Since the 1950s, Otha had a tradition of convening a two-day picnic for the local community around Labor Day. By the time I first attended, the event had grown. It felt like the entire region was there, along with people who had flown in from far-flung states and even other countries: a crazy mix of Otha’s followers who all shared a sense that the two-day festival was to be a time of pause from a hard, trying existence, a time to celebrate the goodness of being alive. Even as a white Jew from California, I was warmly embraced by the Turner family, who made me fit right in.
The picnic started in the morning with Otha ceremonially killing a goat that would be cooked up for the night’s festivities. It would end with a wild party driven by the Fife and Drum Band walking through the crowd, blowing and blasting as the participants clapped and shook. Their message was simple, delivered through Otha’s rendition of traditional blues songs, like “Work done got hard, and now she’s gone, but I don’t worry, I’m sitting on top of the world.” Those words, along with the drumming, blasted electricity into the congregated mass. We were all suddenly sitting on top of the world, despite whatever it was that had been trying to hold us down. Amen.

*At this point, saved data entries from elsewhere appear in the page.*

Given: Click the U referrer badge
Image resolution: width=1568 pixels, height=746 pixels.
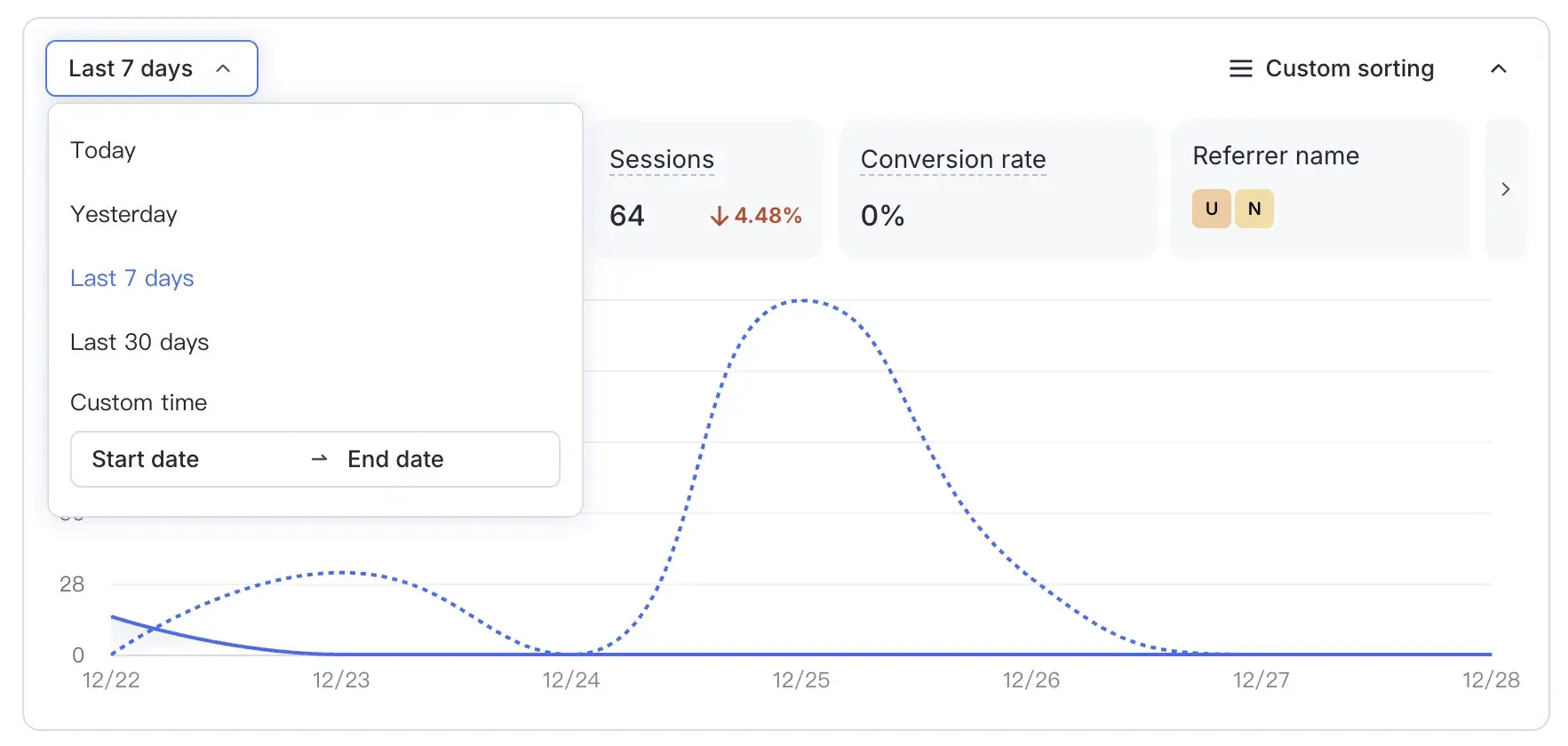Looking at the screenshot, I should tap(1211, 209).

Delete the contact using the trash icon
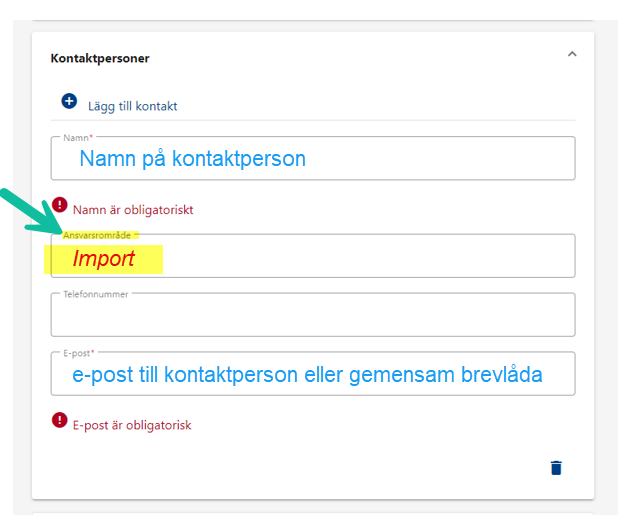pos(556,468)
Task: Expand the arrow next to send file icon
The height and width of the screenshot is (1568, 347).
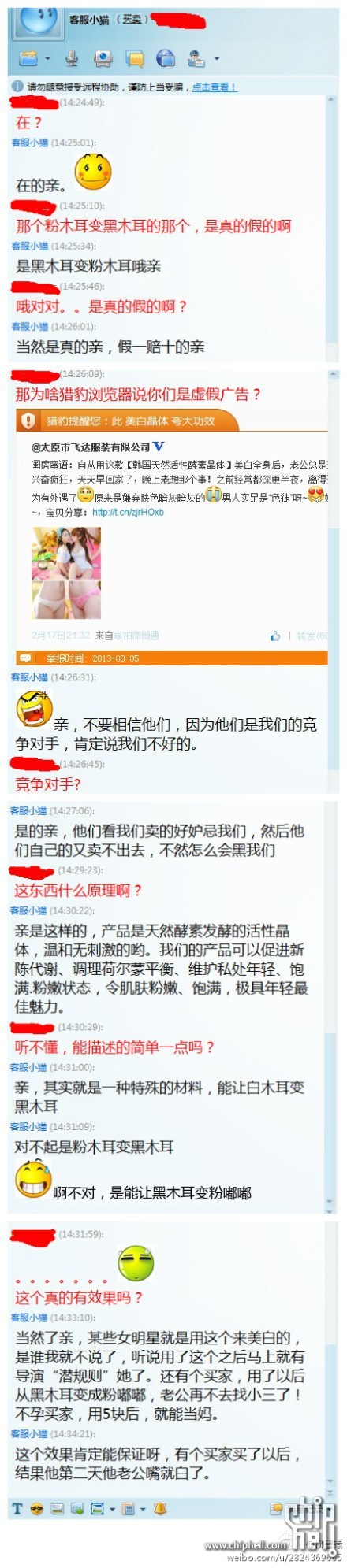Action: (48, 59)
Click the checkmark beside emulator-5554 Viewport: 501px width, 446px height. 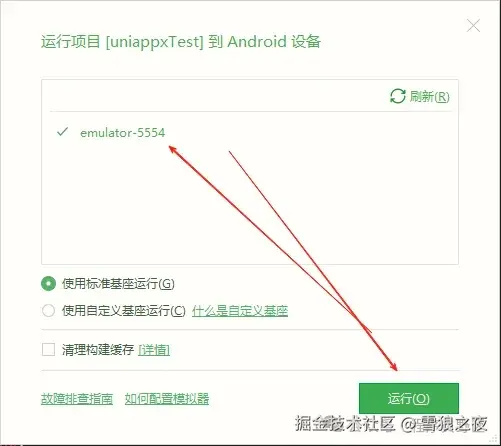point(62,132)
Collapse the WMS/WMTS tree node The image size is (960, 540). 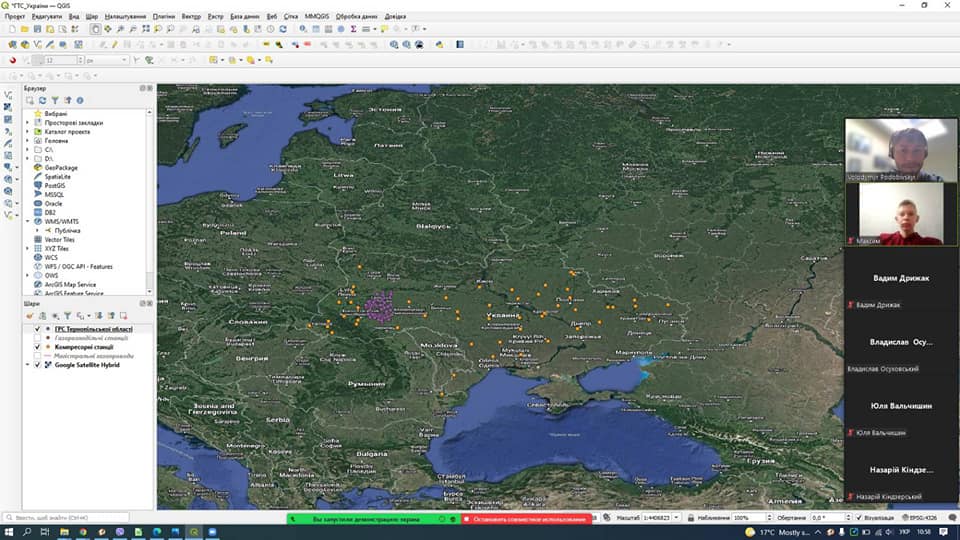[28, 222]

Otha used his music to connect his history, his family’s story, the history of a people, a history that arguably goes back to his African roots. Jim Dickinson captured this when he wrote the record’s liner notes: “Otha is a human treasure merging life and art into a single testimony.” And in his signature number, “Shimmy She Wobble,” an instrumental, no words were needed to convey the deep, rich tradition he needed to share. It is a dark, driving anthem, a work song—the sound of prophecy—and often at the picnic, he would play it all night long.